5th Governor of Vladimir Oblast
- Incumbent
- Assumed office 4 October 2021 (acting until 16 September 2022)
- Preceded by: Vladimir Sipyagin

Member of the State Duma
- In office 5 October 2016 – 14 October 2021
- Succeeded by: Yury Petrov

Deputy Governor of Kaluga Oblast
- In office November 2015 – 18 September 2016
- Governor: Anatoly Artamonov

Deputy Governor of the Kaluga Oblast - Head of the Administration of the Governor of Kaluga Oblast
- In office 18 September 2015 – November 2015
- Preceded by: Nikolay Lyubimov
- Succeeded by: Aleksandr Nikitenko

Mayor of Obninsk
- In office 29 June 2010 – 18 September 2015
- Preceded by: Nikolai Shubin [ru]
- Succeeded by: Vladislav Shapsha

Personal details
- Born: 12 August 1975 (age 50) Kaluga, Soviet Union
- Political party: United Russia
- Education: Moscow State Technical University; MIRBIS; RANEPA;

= Aleksandr Avdeyev (politician, born 1975) =

Russian politician

Aleksandr Aleksandrovich Avdeyev (Александр Александрович Авдеев; born 12 August 1975), is a Russian statesman and politician, who is currently the 5th Governor of Vladimir Oblast since 16 September 2022.

He had previously served as a deputy of the State Duma of the VII convocation from 2016 to 2021, and as the Deputy Governor of Kaluga Oblast, and member of the Government of Kaluga Oblast from 2015 to 2016. He was Mayor of Obninsk from 2010 to 2015. He is a member of the United Russia party.

Due to the Russian invasion of Ukraine, Canada imposed sanctions on Avdeev in August 2022.

==Biography==
Aleksandr Avdeyev was born on 12 August 1975 in Kaluga to a family of workers at the Kaluga Turbine Plant.
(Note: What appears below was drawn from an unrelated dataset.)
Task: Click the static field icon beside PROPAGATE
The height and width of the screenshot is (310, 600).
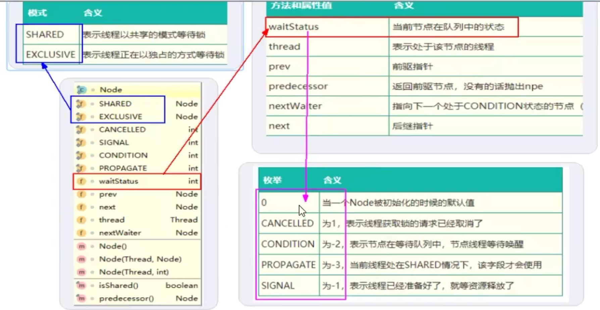Action: click(81, 168)
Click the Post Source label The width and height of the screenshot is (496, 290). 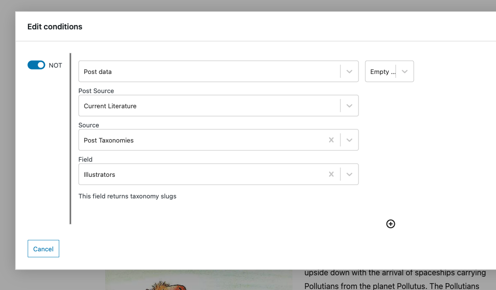pyautogui.click(x=96, y=91)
His father later moved up the party line. Aleksandr Avdeyev studied at school number 17. He graduated from the Kaluga branch of the Moscow State Technical University. He also graduated from the Bauman University - Faculty of Mechanical Engineering in 1998, specializing in Mechanical Engineer. In 1999, he graduated from the Faculty of Economics of the same university with a degree in Economist-Manager.
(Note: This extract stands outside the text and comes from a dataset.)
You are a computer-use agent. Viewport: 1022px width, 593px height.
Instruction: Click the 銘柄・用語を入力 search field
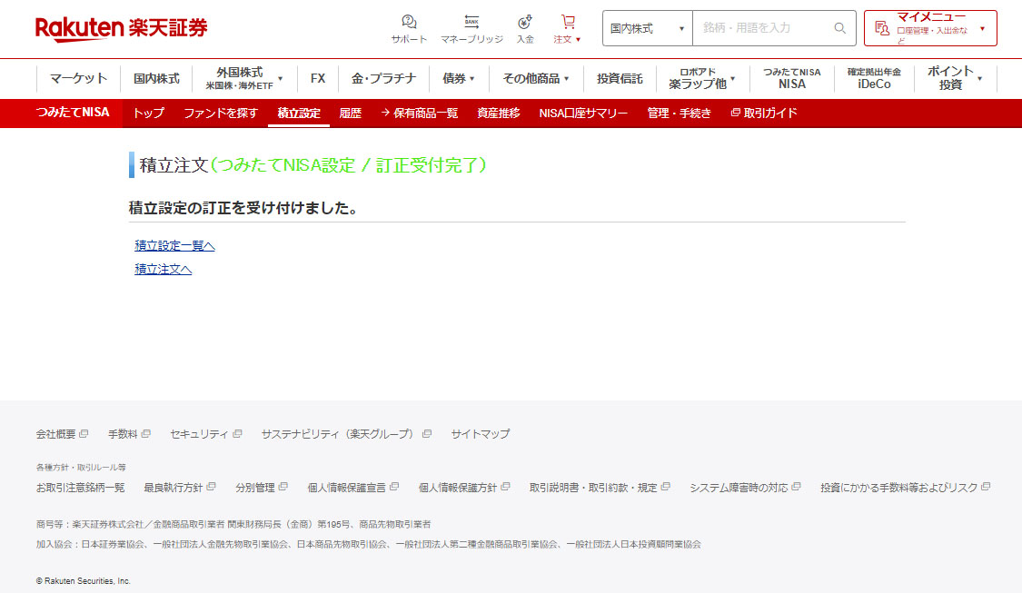coord(761,28)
In 1999, Avdeyev joined the State Small Business Support Fund of the Kaluga Oblast as a financial analyst. From 2003 to 2004, he was trained under the President's program for the training of management personnel at the Moscow International Higher School of Business. From 2001 to 2006, he was a financial analyst, and then the head of the financial and analytical department at the Elikor Group. He also graduated from the Russian Presidential Academy of National Economy and Public Administration in 2010.

On 13 March 2010, Avdeyev became a Deputy Head of the Obninsk City Administration for Economic Development. On 29 June 2010, by the decision of the Obninsk City Council, Adveyev was appointed as the Mayor of Obninsk. On 19 September 2015, Avdeyev resigned as the mayor of Obninsk, and was replaced by Vladislav Shapsha. The same year in September, Avdeyev served as Deputy Governor of Kaluga Oblast - as the head of the Administration of the Governor of Kaluga Oblast, and from November 2015 to September 2016, he was the Deputy Governor of Kaluga Oblast.
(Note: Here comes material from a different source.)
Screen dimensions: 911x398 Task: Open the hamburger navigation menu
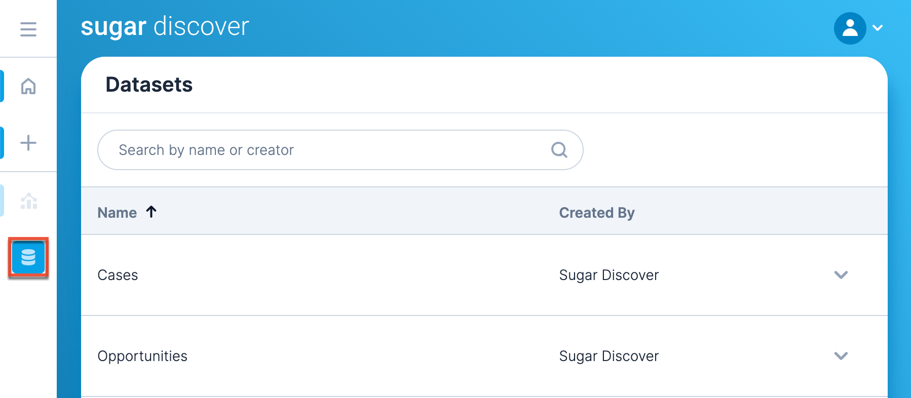(x=28, y=29)
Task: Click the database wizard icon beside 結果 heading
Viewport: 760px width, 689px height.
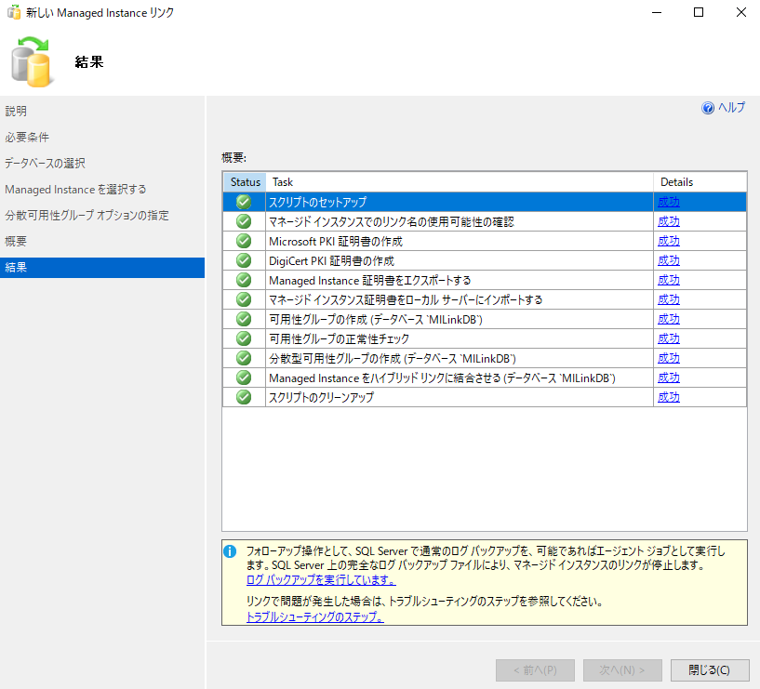Action: 33,61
On 18 September 2016, Avdeyev was elected as member of parliament, a deputy of the State Duma of the VII convocation, in the Kaluga single-mandate constituency No. 99, representing the United Russia party. On 4 October 2021, Russian President Vladimir Putin appointed Avdeyev as acting governor of Vladimir Oblast.

==Legislative activity==
During the term of office of the State Duma deputy, from 2016 to 2019, Avdeyev co-authored 10 legislative initiatives and amendments to draft federal laws.

== Awards ==

- Medal "For special services to the Kaluga Oblast" of II and III degrees.

==Personal life==
Avdeyev prefers active forms of recreation. He is fond of football, basketball, swimming, windsurfing, winter and summer fishing. In his youth, he was a metal worker. His favorite music groups are Metallica, Nirvana, Scorpions, Megadeth, Aria, Kino, Mashina Vremeni, and Kalinov Most. His favorite books are The Lord of the Rings, and Atlas Shrugged. He enjoys travelling, and eating seafood.

==Family==
Avdeyev is married to Svetlana Vyacheslavovna Avdeyeva, who works as a bank employee. The couple have children.